## WHAT YOU HAVE TO DO
Rewrite the data below, starting at the beginning and ending at the line containing "Action: pos(42,172)", with "Select" replaced by "Choose" and everything else left unchanged.
### INPUT RECORDS ###
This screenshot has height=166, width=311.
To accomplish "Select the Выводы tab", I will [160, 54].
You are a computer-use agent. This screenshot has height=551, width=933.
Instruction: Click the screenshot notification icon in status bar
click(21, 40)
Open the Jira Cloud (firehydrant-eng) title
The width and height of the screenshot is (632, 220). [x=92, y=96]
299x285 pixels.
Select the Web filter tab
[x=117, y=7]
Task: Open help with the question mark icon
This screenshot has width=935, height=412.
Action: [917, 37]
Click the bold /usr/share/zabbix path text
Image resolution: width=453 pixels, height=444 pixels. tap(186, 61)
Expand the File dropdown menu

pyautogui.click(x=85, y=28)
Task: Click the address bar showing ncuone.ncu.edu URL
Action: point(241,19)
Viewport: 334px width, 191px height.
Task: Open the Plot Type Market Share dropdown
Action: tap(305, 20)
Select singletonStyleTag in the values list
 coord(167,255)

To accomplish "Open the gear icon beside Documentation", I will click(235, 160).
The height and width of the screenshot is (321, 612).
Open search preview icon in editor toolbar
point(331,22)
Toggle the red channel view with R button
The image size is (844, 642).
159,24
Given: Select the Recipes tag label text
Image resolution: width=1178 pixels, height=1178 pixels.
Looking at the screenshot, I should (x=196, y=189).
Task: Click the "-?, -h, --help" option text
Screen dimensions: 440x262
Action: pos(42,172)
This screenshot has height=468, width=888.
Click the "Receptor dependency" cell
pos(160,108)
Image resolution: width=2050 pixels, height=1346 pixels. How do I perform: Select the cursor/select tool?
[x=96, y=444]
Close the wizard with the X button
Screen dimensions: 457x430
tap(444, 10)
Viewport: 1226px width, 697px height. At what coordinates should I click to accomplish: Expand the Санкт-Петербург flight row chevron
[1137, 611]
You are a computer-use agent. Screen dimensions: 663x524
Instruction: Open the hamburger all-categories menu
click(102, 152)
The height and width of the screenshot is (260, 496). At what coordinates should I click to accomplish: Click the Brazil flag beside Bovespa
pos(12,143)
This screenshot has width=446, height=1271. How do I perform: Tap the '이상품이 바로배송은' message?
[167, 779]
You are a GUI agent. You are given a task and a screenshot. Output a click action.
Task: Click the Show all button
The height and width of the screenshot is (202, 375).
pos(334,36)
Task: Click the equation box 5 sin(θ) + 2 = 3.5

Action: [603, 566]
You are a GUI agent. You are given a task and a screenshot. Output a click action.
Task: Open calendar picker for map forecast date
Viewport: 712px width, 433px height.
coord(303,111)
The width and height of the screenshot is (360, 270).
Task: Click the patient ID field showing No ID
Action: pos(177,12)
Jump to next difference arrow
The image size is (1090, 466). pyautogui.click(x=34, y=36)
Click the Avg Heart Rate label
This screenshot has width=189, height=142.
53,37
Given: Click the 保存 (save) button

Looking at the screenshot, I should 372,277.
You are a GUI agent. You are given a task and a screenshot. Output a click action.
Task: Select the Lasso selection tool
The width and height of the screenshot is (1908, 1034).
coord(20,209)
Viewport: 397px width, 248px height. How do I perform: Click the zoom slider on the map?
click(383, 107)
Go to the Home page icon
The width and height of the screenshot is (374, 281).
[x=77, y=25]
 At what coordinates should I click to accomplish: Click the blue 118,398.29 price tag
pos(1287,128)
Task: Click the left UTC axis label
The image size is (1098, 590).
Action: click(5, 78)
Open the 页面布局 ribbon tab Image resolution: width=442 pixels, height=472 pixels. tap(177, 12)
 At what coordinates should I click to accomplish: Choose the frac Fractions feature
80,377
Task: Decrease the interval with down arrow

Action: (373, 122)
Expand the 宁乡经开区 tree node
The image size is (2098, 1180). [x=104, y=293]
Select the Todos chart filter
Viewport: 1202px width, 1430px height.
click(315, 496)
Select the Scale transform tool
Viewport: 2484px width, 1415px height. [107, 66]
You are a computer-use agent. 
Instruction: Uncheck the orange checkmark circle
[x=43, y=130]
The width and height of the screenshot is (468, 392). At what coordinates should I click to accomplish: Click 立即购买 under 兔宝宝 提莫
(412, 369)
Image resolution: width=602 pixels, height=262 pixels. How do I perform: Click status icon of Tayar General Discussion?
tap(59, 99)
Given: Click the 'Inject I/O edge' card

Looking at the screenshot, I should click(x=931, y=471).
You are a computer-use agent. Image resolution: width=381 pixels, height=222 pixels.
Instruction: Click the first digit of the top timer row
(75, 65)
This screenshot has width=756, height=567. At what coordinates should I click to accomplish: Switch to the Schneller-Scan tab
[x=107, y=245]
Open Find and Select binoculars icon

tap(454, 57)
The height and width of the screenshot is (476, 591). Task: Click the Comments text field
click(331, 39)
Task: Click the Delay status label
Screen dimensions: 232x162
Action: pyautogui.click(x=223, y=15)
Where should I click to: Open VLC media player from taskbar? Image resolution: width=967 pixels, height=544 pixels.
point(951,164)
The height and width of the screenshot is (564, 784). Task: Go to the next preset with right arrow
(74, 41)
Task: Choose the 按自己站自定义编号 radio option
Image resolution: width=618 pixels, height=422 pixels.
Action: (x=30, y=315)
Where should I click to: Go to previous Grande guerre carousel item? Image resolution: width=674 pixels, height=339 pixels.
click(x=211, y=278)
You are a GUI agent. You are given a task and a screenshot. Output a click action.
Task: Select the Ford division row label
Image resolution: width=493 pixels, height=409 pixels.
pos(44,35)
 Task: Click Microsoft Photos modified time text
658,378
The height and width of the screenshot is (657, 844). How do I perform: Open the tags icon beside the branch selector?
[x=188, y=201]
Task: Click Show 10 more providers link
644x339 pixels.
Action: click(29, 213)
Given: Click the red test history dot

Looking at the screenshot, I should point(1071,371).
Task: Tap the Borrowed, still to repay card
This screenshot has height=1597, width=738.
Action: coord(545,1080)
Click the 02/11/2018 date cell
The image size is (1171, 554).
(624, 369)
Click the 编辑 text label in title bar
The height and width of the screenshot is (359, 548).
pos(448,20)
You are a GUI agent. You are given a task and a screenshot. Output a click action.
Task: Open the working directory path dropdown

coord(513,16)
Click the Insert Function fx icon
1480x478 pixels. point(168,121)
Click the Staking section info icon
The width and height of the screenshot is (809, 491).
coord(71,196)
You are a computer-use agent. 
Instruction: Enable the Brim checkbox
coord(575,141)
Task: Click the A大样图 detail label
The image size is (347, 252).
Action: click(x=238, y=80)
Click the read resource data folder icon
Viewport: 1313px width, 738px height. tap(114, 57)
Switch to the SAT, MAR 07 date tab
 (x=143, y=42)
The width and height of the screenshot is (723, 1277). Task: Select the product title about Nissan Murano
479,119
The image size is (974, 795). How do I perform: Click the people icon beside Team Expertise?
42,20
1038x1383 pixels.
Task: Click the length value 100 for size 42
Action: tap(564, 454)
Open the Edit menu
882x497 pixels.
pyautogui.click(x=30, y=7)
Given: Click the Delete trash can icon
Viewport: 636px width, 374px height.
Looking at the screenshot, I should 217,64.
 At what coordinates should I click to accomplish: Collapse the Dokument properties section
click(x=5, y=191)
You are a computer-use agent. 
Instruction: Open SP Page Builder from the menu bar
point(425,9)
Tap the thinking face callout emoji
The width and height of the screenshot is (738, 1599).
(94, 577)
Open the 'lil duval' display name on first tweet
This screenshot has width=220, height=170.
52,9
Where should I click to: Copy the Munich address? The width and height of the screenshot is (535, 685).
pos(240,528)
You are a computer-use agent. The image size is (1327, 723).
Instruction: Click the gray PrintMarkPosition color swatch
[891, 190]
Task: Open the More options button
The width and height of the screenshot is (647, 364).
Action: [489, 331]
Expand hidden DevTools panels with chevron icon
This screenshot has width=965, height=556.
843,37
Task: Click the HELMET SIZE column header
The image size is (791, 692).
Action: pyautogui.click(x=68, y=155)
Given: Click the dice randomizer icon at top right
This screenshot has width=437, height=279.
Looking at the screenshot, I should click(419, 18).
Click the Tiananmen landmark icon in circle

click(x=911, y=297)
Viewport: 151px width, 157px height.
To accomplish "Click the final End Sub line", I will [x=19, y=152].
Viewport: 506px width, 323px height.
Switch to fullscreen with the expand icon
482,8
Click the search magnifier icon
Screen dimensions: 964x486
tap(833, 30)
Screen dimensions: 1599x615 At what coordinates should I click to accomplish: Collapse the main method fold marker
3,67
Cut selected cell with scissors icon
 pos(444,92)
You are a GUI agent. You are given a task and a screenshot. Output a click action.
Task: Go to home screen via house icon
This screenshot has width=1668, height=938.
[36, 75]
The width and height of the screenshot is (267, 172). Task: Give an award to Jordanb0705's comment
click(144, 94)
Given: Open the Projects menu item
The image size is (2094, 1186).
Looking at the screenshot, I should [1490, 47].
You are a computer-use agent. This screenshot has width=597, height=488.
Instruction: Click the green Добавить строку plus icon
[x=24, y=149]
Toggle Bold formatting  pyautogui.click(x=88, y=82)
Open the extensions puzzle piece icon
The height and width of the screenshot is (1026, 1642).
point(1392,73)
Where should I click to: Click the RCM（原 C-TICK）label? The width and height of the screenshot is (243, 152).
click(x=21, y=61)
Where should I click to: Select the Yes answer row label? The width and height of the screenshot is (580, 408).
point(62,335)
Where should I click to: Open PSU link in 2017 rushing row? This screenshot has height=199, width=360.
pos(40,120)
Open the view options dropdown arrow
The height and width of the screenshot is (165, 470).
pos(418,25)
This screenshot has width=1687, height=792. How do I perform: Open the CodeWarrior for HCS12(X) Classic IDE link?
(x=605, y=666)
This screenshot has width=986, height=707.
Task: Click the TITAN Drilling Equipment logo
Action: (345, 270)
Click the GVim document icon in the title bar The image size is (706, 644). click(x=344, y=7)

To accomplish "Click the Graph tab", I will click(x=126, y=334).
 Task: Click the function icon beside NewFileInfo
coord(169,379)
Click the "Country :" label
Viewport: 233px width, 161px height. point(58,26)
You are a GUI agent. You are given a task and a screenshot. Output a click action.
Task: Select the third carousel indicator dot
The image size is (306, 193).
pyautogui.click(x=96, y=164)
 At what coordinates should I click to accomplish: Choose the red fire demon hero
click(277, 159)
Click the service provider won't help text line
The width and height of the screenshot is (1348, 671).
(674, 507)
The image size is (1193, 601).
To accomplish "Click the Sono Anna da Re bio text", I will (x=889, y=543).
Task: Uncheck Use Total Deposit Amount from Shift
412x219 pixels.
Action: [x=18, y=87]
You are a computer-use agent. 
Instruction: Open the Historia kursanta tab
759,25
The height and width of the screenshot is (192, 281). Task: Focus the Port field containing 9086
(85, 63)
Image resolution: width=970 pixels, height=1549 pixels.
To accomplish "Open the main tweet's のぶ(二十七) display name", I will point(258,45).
###
## EXERCISE SOLUTION
This screenshot has height=166, width=311.
To accomplish "Choose the Выводы tab", I will [160, 54].
You are a computer-use agent. This screenshot has height=551, width=933.
Instruction: Click the screenshot notification icon in status bar
click(21, 40)
Open the Jira Cloud (firehydrant-eng) title
The width and height of the screenshot is (632, 220). [x=92, y=96]
299x285 pixels.
Choose the Web filter tab
[x=117, y=7]
Task: Open help with the question mark icon
This screenshot has width=935, height=412.
Action: [917, 37]
Click the bold /usr/share/zabbix path text
Image resolution: width=453 pixels, height=444 pixels. tap(186, 61)
Expand the File dropdown menu

pyautogui.click(x=85, y=28)
Task: Click the address bar showing ncuone.ncu.edu URL
Action: point(241,19)
Viewport: 334px width, 191px height.
Task: Open the Plot Type Market Share dropdown
Action: tap(305, 20)
Choose singletonStyleTag in the values list
 coord(167,255)

To accomplish "Open the gear icon beside Documentation", I will click(235, 160).
The height and width of the screenshot is (321, 612).
Open search preview icon in editor toolbar
point(331,22)
Toggle the red channel view with R button
The image size is (844, 642).
159,24
Given: Choose the Recipes tag label text
Image resolution: width=1178 pixels, height=1178 pixels.
Looking at the screenshot, I should (x=196, y=189).
Task: Click the "-?, -h, --help" option text
Screen dimensions: 440x262
Action: pos(42,172)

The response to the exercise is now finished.